Background: Non-communicable diseases are a growing public health concern in India. However, limited knowledge of community-based need for palliative care has contributed to its poor access.
Objective: To assess the community-based palliative care needs, social security access, and the economic burden on families requiring home-based palliative care.
Design: A community-based cross-sectional study.
Methods: The entire population of an urban resettlement colony was surveyed by trained field research workers to identify people requiring home-based palliative care, whose needs were confirmed by a physician trained in palliative care needs identification. Data were collected on sociodemographics, health status, disease details, access to social security schemes, and economic impact. People in need of home-based palliative care were referred for home-based care and social security guidance. Data were analyzed using R and geographically mapped with ArcGIS and Google My Maps.

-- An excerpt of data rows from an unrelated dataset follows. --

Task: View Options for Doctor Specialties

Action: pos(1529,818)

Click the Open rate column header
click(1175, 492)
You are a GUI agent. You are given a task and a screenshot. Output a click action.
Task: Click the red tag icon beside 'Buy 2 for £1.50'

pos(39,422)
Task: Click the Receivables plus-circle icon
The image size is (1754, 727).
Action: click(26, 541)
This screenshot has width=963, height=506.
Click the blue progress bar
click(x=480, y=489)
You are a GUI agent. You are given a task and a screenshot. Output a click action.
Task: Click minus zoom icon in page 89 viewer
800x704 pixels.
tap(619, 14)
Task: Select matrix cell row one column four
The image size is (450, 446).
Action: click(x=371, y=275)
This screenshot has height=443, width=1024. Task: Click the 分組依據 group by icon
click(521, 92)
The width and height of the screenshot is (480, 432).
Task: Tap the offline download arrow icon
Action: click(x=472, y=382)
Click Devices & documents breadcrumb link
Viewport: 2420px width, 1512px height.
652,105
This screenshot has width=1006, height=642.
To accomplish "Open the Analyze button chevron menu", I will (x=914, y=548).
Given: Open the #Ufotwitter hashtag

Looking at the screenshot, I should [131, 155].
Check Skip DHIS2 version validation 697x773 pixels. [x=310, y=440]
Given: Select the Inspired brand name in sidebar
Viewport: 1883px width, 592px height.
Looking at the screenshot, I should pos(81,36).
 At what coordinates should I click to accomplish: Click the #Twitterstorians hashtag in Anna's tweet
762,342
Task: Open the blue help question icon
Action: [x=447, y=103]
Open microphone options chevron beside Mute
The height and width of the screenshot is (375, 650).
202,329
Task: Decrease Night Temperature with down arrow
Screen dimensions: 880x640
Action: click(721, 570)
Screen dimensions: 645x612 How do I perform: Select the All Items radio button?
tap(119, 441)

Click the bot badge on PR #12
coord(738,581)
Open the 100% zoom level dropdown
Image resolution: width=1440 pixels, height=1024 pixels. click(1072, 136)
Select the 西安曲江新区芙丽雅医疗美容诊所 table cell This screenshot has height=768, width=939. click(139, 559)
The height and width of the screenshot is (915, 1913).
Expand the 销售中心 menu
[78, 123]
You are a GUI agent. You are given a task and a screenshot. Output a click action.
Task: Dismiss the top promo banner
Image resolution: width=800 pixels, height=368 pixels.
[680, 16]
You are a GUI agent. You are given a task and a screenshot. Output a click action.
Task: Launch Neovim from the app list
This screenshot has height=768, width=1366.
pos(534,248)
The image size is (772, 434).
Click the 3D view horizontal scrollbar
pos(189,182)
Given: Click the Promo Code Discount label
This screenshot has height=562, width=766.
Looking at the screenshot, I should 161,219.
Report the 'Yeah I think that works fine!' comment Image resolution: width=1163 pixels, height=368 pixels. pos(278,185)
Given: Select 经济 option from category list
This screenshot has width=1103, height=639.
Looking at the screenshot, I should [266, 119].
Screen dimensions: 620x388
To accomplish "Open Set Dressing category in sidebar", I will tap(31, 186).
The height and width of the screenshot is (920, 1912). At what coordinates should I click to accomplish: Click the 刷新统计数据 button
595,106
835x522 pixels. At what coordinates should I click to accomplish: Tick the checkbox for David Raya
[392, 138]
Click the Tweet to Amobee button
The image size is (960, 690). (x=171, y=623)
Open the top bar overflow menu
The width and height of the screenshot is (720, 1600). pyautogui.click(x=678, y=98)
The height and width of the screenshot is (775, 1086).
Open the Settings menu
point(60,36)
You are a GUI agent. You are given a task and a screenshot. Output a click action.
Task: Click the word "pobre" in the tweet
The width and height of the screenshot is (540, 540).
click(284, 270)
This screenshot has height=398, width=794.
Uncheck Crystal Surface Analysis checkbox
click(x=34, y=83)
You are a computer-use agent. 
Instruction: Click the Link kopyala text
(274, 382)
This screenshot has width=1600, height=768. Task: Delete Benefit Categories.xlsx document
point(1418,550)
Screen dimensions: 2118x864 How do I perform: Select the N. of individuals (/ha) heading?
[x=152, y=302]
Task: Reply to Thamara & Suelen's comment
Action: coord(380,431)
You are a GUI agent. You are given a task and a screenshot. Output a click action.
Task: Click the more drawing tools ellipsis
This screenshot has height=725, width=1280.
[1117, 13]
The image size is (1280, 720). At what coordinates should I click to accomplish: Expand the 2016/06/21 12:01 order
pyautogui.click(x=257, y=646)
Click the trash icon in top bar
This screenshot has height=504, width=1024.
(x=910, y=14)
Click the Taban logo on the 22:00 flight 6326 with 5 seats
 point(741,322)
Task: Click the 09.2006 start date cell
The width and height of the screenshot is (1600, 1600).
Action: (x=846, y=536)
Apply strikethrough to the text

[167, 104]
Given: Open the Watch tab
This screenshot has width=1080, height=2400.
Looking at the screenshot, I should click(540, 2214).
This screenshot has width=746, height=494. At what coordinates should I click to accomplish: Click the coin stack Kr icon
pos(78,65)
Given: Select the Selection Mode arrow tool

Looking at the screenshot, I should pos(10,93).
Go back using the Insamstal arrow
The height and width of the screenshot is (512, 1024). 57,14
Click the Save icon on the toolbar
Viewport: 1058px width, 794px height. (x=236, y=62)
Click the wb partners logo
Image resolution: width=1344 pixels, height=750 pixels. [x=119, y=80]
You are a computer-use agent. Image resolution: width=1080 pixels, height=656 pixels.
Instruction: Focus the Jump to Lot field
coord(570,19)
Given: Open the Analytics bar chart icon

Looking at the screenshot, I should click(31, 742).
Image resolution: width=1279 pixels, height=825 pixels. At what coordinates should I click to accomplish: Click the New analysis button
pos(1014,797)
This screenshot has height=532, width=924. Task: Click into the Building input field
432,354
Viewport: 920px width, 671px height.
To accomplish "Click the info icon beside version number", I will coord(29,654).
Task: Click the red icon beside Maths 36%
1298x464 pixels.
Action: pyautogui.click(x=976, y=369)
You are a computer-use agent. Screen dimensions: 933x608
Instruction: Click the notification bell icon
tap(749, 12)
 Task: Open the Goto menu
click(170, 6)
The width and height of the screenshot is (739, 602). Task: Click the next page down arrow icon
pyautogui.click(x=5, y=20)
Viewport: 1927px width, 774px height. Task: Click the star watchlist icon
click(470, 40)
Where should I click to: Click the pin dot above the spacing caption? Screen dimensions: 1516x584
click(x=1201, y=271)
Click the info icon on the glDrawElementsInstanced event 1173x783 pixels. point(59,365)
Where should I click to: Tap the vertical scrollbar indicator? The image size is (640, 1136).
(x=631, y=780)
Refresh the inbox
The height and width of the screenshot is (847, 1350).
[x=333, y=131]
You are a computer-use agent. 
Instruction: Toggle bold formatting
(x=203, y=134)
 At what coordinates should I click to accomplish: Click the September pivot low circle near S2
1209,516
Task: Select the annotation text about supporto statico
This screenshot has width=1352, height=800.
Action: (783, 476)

Results: Out of 43,267 individuals, 0.21% (2 per 1000) required home-based palliative care. The majority were elderly males (60%), with 51.11% illiterate and 55.56% previously unemployed. Neurological disorders, primarily stroke (67.8%), were the leading cause of disability. The average Barthel Index score was 33, indicating severe dependence in nearly 49% of participants. 62.22% of families reported a negative quality of life, and 34.44% incurred debt due to illness. 73.33% had ration cards, 50% received pensions, and only 15.56% had public health insurance. The mean out-of-pocket healthcare expenditure was 58.56% of their per capita income and 11.11% of their total family income.
Conclusion: The study highlights the significant need for home-based palliative care in urban areas and the financial hardship families face. There is a need for community-based package development for palliative care service delivery followed by an evaluation of its effectiveness.